Unicorn Wars est un film de genre, qui raconte une guerre que se livrent des nounours et des licornes. Comme le définit Alberto Vázquez, “c’est un mix entre Apocalypse Now et Bambi, avec des

morceaux de Bible dedans”. Il est en fabrication et bénéficie d’un budget de 3 M€. Il sera prêt pour le printemps 2022. En France, il est soutenu par la région Nouvelle-Aquitaine, le CNC, via la passerelle et CVS, et la Sofica Cinéventure. UFO le distribuera en salles, tandis que Charades assure les ventes internationales. En Espagne, il a été très aidé par l’équivalent de l’avance sur recettes et la région Galice. Il est également accompagné par plusieurs diffuseurs espagnols, qui représentent un apport de 500 000 €. Il a aussi reçu le soutien du programme Média. En France, aucune chaîne ne s’est engagée. Le film se fait donc dans la douleur avec 3 M€ ; il aurait fallu un budget deux fois plus important au vu de son ambition. Produire du cinéma d’animation pour adulte reste compliqué…

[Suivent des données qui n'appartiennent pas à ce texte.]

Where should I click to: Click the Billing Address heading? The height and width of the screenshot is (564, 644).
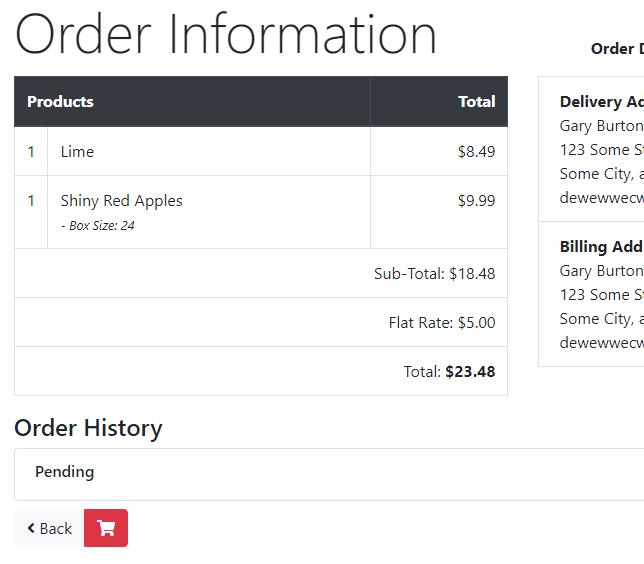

Si on ne nous permet pas de fabriquer des films d’animation pour adultes, on ne pourra pas créer ce marché. Et il faut réussir à faire passer le message suivant : il n’y a pas que des films dans la lignée de Persépolis ou Valse avec Bachir qui peuvent rencontrer le public ; de Louise en hiver [de Jean-François Laguionie, produit par JPL Films] à Unicorn Wars, le spectre est large… Toutefois, les choses bougent : à Annecy, dans la section WIP longs métrages, deux tiers des films sont destinés à une cible ado-adulte. De plus, Mars Express, film de science-fiction de Jérémie Périn, produit par Everybody On Deck, qui figure dans la section WIP, est cofinancé par France 3 Cinéma. Schmuby s’occupe d’ailleurs de la moitié de l’animation de cette œuvre. Il y a donc des aspects encourageants, mais il faudrait que l’industrie passe à la vitesse supérieure. En mars dernier, vous avez obtenu, à Cartoon Movie, le prix Eurimages au développement de la coproduction pour Les Ombres, un long métrage familial…

Les Ombres est adapté d’une BD de Vincent Zabus et Hippolyte (Dargaud). Si elle s’adresse aux adultes, le film, lui, sera visible par toute la famille, à partir de 7 ans. Il est coproduit par Panique ! (Belgique) et Schmuby. Traitant de l’exil et de la transmission, proche de l’univers de Miyazaki, il sera mis en scène par Nadia Micault. Il suscite beaucoup d’intérêt. Nous finalisons le développement et avançons sur le financement. Propos recueillis par L. F.